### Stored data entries
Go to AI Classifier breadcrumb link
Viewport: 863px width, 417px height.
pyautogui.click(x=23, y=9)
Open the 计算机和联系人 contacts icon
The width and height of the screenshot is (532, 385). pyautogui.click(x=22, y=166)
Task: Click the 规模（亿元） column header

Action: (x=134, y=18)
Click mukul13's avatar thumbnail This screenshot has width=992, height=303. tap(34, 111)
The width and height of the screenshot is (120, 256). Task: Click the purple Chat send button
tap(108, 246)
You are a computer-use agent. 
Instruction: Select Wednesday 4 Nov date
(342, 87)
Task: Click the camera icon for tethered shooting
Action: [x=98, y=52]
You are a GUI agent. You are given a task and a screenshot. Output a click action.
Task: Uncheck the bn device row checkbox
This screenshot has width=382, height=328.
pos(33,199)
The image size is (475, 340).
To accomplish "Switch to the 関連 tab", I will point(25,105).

...

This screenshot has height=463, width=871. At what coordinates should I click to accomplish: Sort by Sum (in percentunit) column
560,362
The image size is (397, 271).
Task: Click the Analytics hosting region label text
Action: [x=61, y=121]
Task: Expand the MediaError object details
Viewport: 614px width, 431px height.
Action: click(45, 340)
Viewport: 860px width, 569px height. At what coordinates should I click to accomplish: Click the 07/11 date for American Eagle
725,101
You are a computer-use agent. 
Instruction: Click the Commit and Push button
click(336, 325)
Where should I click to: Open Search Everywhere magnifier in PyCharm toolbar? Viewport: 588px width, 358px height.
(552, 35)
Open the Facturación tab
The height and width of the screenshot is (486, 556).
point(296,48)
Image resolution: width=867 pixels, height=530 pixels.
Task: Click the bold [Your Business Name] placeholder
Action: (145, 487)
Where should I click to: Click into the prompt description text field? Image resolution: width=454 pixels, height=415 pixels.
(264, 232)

--

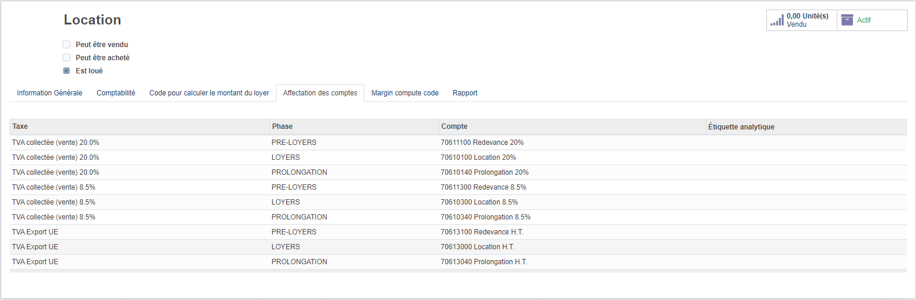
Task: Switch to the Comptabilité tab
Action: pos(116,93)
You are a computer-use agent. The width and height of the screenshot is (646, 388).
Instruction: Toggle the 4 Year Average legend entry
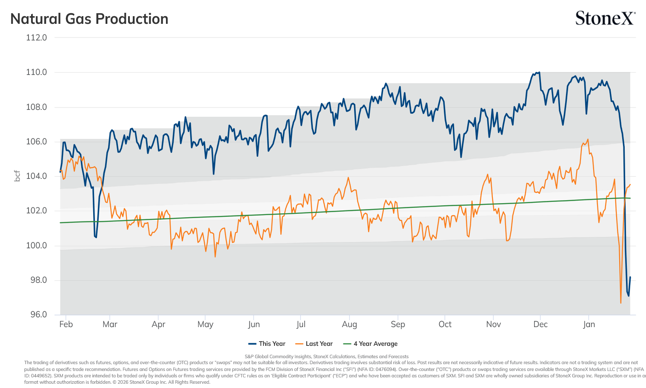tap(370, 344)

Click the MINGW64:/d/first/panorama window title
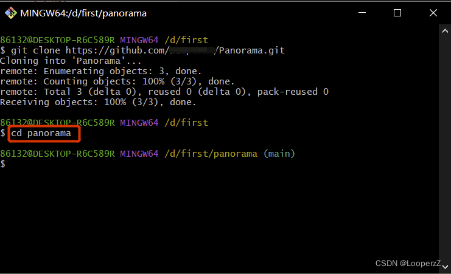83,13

### Task details
Among the entries above, how many lines include "agent"? State the number and nothing else.

### Output below
4